150.000 parents souffrent du burn-out parental en Belgique. Il est caractérisé par un épuisement physique et émotionnel, ainsi qu’une perte de plaisir avec l’enfant. Les parents se surinvestissent avec leurs enfants et un jour, s’effondrent. Des émotions que les enfants ressentent, et qui risquent de les poursuivre. Le point avec Anne-Catherine Dubois, infirmière pédiatrique et chercheuse à l’UCLouvain.

Le burn-out parental est un déséquilibre entre le facteur de stress subis par les parents, et les ressources dont ils disposent pour faire face. Ce déséquilibre se manifeste par un état d’épuisement physique, moral et psychologique. La prévalence est de 7% dans la population belge. Soit, 150.000 parents touchés : 2/3 de femmes pour 1/3 d’hommes, explique Anne-Catherine Dubois, infirmière pédiatrique et chercheuse à l’UCLouvain.

Trois symptômes caractéristiques 

  • L’épuisement, une grande fatigue : Ne plus avoir l’énergie de gérer tout ce que demande le rôle de parent. On n’arrive plus à faire face à la pression ;
  • La saturation accompagnée de la perte de plaisir dans le rôle de parent ;
  • La distanciation affective, le parent n’arrive plus à ressentir de l’amour pour ses enfants. Le parent établit une distanciation émotionnelle entre lui et son enfant. Il n’arrive plus à être réceptif aux demandes de l’enfant, il n’arrive plus à être en empathie avec ce que l’enfant vit.

Origines multifactorielles 

  • Au niveau de l’individu : les personnes perfectionnistes, qui ont un idéal de vie très construit avant d’être parent, sont plus à risque. La capacité à gérer soi-même ses émotions intervient aussi dans les facteurs de risque : certaines personnes font mieux face au stress que d’autres.

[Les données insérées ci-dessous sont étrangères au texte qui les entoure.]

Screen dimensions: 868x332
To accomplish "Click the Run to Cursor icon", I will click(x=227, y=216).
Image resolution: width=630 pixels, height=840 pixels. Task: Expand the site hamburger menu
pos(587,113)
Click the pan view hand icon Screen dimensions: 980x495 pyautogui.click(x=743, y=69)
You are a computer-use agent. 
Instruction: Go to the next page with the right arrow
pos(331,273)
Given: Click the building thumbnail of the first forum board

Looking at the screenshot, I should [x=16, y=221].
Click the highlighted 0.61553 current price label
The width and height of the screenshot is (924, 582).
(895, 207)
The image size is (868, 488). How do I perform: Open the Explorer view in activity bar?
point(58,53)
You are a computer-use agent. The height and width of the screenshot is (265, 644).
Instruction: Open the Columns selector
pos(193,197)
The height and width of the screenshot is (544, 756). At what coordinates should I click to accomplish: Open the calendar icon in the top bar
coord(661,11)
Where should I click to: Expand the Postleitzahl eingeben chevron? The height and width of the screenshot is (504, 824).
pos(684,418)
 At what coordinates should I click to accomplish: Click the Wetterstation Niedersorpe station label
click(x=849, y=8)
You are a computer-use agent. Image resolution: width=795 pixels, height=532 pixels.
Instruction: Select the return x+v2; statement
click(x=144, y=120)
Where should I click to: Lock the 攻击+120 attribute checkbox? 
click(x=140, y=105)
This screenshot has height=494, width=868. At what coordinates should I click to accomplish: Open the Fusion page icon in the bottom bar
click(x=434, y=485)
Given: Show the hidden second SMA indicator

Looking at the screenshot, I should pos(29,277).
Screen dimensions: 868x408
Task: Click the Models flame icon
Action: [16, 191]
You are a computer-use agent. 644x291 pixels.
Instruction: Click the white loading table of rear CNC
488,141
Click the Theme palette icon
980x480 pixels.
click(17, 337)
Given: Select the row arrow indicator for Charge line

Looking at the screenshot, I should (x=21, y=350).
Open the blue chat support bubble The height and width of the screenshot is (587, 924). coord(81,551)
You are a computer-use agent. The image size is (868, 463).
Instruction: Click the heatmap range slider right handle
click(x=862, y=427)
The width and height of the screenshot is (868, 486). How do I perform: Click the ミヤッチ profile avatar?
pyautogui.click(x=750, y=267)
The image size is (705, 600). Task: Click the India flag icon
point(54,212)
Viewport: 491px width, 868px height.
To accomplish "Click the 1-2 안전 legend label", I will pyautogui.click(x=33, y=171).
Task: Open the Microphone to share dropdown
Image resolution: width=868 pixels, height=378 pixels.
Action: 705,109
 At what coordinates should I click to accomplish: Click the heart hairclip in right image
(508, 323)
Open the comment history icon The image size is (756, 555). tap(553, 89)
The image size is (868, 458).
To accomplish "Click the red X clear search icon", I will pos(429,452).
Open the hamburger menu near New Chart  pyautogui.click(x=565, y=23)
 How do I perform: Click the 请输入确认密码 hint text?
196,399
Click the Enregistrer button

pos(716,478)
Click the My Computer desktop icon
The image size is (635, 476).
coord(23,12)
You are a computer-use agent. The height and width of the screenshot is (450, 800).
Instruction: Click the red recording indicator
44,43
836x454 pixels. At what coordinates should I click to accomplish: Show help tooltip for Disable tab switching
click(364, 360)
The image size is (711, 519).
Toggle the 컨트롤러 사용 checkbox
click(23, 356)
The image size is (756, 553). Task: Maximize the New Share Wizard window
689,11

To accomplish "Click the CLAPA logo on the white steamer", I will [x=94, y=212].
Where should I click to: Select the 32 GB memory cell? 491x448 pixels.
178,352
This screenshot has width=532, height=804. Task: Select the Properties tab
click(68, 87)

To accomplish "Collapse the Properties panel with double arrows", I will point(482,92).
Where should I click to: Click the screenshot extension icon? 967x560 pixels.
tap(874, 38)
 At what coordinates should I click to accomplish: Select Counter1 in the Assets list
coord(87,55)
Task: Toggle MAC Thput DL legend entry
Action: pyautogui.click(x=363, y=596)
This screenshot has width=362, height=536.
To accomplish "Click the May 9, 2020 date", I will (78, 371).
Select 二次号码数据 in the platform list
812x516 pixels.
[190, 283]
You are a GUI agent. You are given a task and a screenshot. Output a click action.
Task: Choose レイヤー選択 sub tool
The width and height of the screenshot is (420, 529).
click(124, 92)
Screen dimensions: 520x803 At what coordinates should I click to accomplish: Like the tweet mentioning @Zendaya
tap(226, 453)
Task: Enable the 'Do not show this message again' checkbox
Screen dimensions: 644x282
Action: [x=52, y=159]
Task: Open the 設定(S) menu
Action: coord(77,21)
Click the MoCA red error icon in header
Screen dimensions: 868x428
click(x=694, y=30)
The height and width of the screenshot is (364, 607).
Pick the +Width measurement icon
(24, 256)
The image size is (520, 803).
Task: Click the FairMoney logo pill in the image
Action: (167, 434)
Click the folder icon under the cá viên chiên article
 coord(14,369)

Et l’influence de l’éducation qu’on a reçue joue également son rôle.
  • Au niveau sociétal : on vit dans une société remplie d’injonctions, avec des politiques familiales qui définissent ce qu’est, d’être un bon parent. Certaines personnes essayent de répondre à des injonctions en permanence, ce qui peut être fatigant.
  • Au niveau historique : la place de l’enfant dans la société occupe une place centrale. On a tendance à vouloir à en faire trop et à épuiser nos ressources en tant que parents.

Le burn-out parental: c'est quoi ?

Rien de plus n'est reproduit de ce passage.